In this talk, I will present an extension to the StarPU runtime system that enables multiple StarPU kernels to simultaneously run over the same CPU+GPU architecture. Further on, I will present some experimental results showing the improvements our solution brings to the efficiency of parallel applications composing several parallel libraries (e.g.: libraries in the domain of dense linear algebra or fluid mechanics). Eventually, I will give some insights about the main challenges of the composability problem and I will present the main topics we are interested in for the future work.
Pete Beckman, ANL
New Directions in Extreme-Scale Operating Systems and Runtime Software
For more than a decade, extreme-scale operating systems and runtime software have been evolving very slowly. Today's large-scale systems use slightly retooled "node" operating systems glued together with ad hoc local agents to handle I/O, job launch, and management. These extreme-scale systems are only slightly more tightly integrated than are generic Linux clusters with InfiniBand. As we look forward to a new era for large-scale HPC systems, we see that power and fault management will become key design issues. Software management of power and support for resilience must now be part of the whole-system design. Extreme-scale operating systems and runtime software will not be simply today's node code with a few control interfaces, but rather a tightly integrated "global OS" that spans the entire platform and works cooperatively across portions of the machine in order to manage power and provide resilience.

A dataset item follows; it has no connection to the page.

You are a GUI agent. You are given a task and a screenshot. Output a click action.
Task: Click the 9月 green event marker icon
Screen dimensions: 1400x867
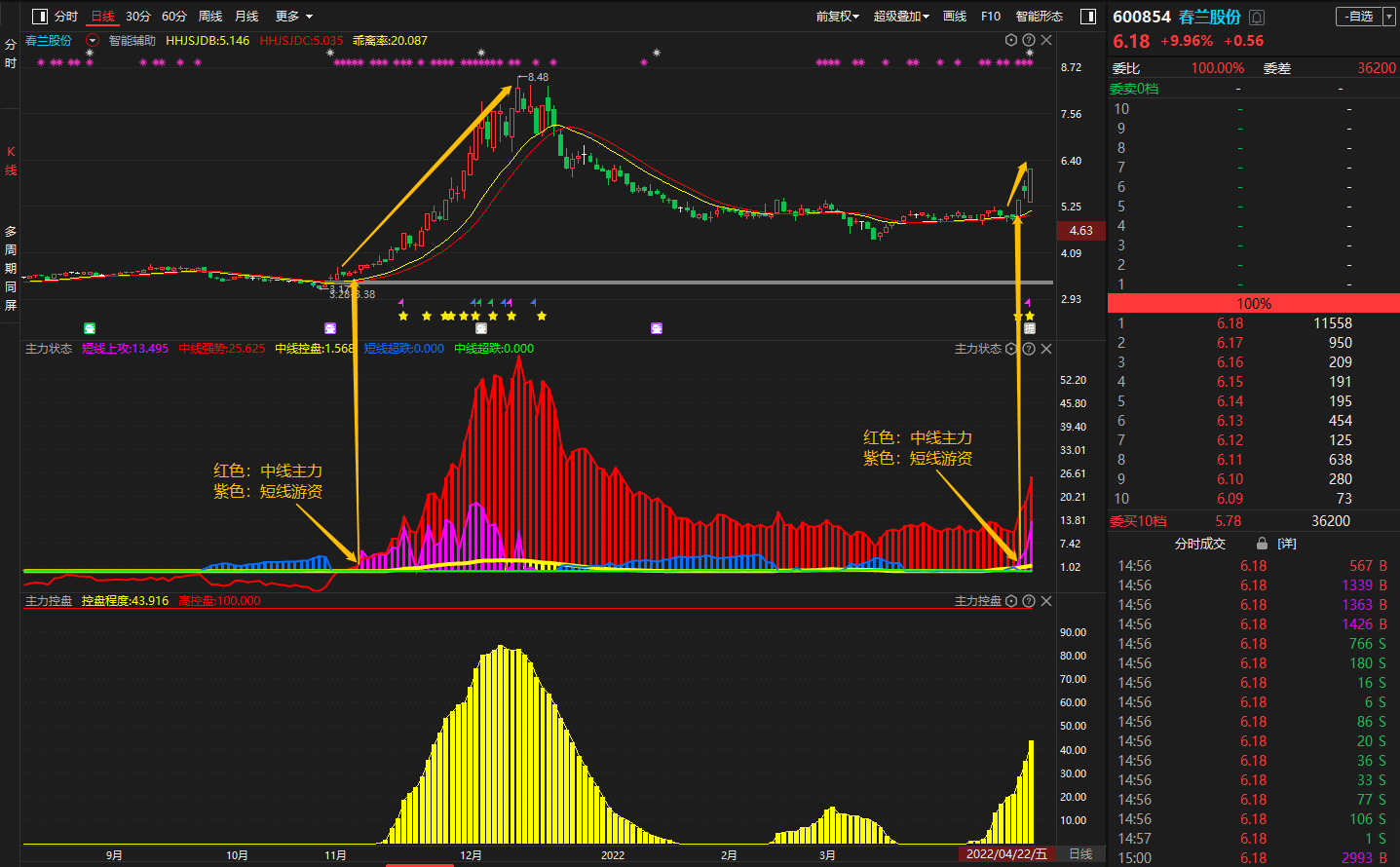click(x=90, y=328)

Sebastien Fourestier, INRIA
Parallel repartitioning and re-mapping in Scotch
Scotch is a software package for sequential and parallel graph partitioning, static mapping, sparse matrix block ordering, clustering and sequential mesh and hypergraph ordering. As a research project, it is subject to continuous improvement, resulting from several on-going research tasks. Our talk will address several new features we have recently added to Scotch. We will present some threaded algorithms for shared-memory coarsening and refinement. We will also show early results regarding its parallel repartitioning and sequential remapping functionalities.
Michael Wilde, ANL
Swift: simpler parallel programming for cloud and HPC domains
Ana Gainaru, UIUC
Coupling failure prediction, proactive and preventive checkpoint for current production HPC systems.
A large percentage of computing capacity in today’s large high-performance computing systems is wasted due to failures and recoveries. A way of reducing the overhead induced by these strategies is by combining them with failure avoidance methods. Failure avoidance is based on a prediction model that detects fault occurrences ahead of time and allows preventive measures to be taken, such as task migration or checkpointing the application. This talk presents the implementation and results of a prototype implementation of proactive checkpointing based on the ELSA toolkit coupled with periodic multi-level checkpointing based on FTI. The proactive checkpointing is implemented as a level zero (L0) in a four-level scheme, providing the fastest checkpoint, which is necessary to act quickly between the failure prediction and the moment of the failure. We evaluate the proposed approach on the TSUBAME system and we show that the overhead in comparison with a preventive checkpoint execution only represents only 2% to 6%.